MX - Client VPN Native Meraki or AnyConnect - CGNAT

Carlos1
Comes here often

MX - Client VPN Native Meraki or AnyConnect - CGNAT

Hello Team, I hope you can help me with the following question:

 

Our MX record is receiving a dynamic public IP address, meaning we don't have a static public IP address from our ISP. Speaking with the ISP, they have a CGNAT on their end.

 

I've been checking to see if the Meraki or AnyConnect VPN client works with a CGNAT. Has anyone configured it and had it work?

 

I've been researching this and it seems I need to open UDP ports 500/4500 for VPN traffic, but is there anything else I need to do?

4 Replies 4
PhilipDAth
Kind of a big deal
Kind of a big deal

If your MX is sitting behind a CGNAT connection, then it won't be possible to do a port forward.

 

However, you also mention you have a dynamic public IP address.  Is this public IP address directly on your MX WAN interface, or does the WAN interface have a private IP address on it?

 

If it really is CGNAT:

You would need to look at a SASE option like Cisco SecureConnect (if you have fewer than, say, 75 users) or Cisco Secure Access (if you have more than 75 users).

 

With these options, your VPN terminates in Cisco's cloud and then connects back to your MX via AutoVPN.

 

If the public IP address really is on your MX, then you can use Cisco Secure Client/AnyConnect, and connect to the DDNS name assigned to your MX.  It updates as the dynamic IP address changes.

Carlos1
Comes here often

I have a public IP address that appears in my MX record, but when I connect my WAN port to the ISP's router, I get an IP address in the 192.168.1.x/24 subnet.

 

Therefore, based on that, I shouldn't be able to use Meraki's secure client.

 

I'll run some tests to see how it goes.

Brash
Kind of a big deal
Kind of a big deal

That's weird that they're using an RFC 1918 IP Range for CG-NAT instead of the 100.64.0.0/10 range.

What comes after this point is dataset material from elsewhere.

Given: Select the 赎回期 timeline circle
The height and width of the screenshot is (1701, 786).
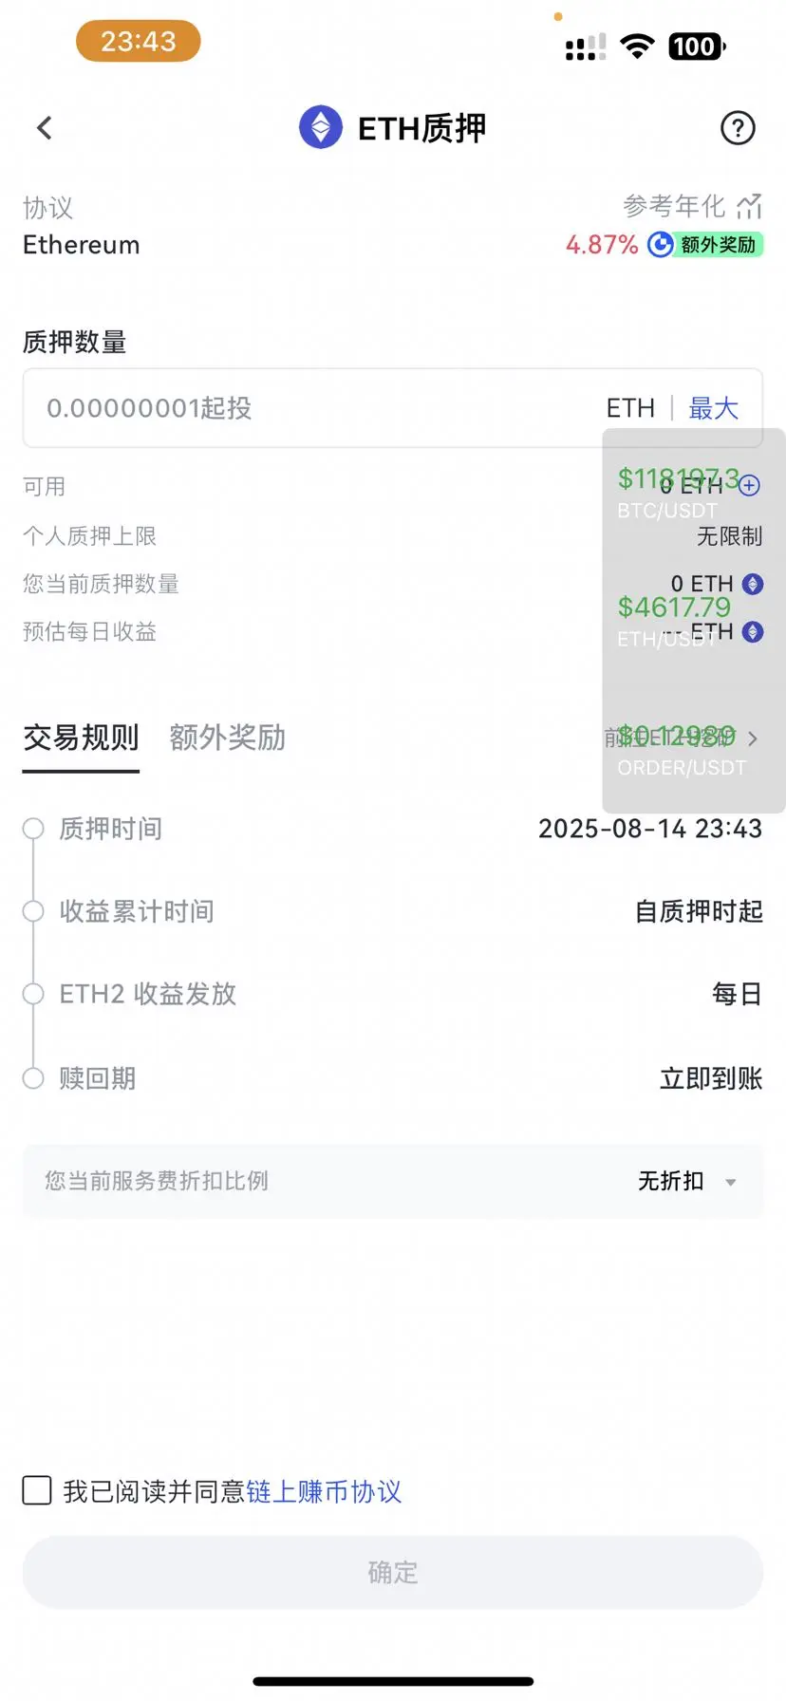Looking at the screenshot, I should (33, 1078).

But as @PhilipDAth advised, if you're behind CG-NAT you cannot port forward.

KarstenI
Kind of a big deal
Kind of a big deal

Not sure about other countries, but in Germany, I see much more RFC1918 than 100.64/10 on the WAN side. They didn't really adapt to that range yet. But most are in the 10-network and not 192.168-network. And 192.168.1.x/24 is really quite unususal as it will too often overlap with the customers internal addresses.